Records from a dataset
%%

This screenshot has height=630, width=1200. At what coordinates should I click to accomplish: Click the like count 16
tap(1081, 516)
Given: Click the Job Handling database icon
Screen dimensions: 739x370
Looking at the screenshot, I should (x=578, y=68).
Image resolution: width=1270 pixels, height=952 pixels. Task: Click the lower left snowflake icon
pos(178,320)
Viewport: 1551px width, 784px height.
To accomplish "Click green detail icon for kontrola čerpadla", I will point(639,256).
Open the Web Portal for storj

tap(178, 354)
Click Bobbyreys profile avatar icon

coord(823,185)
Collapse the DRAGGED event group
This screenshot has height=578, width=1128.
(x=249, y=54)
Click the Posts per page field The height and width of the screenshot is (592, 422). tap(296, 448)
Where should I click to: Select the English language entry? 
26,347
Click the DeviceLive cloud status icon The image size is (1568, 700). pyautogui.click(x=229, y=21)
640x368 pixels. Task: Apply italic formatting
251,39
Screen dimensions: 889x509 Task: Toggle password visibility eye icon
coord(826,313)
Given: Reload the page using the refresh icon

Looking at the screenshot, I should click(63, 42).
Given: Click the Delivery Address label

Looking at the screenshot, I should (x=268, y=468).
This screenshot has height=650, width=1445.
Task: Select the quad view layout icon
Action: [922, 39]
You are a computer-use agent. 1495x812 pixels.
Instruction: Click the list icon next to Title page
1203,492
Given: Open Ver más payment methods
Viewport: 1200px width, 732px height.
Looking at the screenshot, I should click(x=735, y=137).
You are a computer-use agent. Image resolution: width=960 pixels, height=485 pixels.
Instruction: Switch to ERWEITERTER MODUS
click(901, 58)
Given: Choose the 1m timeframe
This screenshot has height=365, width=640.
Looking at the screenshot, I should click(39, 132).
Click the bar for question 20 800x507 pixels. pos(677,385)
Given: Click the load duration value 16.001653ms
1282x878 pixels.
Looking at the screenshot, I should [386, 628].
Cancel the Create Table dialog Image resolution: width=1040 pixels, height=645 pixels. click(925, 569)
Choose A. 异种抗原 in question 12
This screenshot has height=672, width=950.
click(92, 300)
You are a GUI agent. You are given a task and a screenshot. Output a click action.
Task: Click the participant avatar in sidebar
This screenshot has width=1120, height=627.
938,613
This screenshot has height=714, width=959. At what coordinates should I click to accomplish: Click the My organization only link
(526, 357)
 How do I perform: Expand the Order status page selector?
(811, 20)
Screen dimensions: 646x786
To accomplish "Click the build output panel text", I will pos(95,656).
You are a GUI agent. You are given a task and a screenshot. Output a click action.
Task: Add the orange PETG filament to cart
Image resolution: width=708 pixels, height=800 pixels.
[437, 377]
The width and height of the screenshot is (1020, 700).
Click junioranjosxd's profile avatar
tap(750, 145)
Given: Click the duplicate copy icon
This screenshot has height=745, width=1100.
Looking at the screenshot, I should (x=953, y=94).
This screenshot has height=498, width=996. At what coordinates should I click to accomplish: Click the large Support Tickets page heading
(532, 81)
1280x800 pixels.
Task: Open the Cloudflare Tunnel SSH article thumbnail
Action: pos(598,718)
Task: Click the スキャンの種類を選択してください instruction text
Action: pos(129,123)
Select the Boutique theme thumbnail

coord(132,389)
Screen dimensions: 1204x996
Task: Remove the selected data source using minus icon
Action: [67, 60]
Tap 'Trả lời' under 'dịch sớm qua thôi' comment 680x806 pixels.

%%

Wherever the word "computer" turns up in a line of the entries above, copy that line.

Task response:
You are a computer-use agent. 1495x812 pixels.
You are a computer-use agent. Image resolution: width=960 pixels, height=485 pixels.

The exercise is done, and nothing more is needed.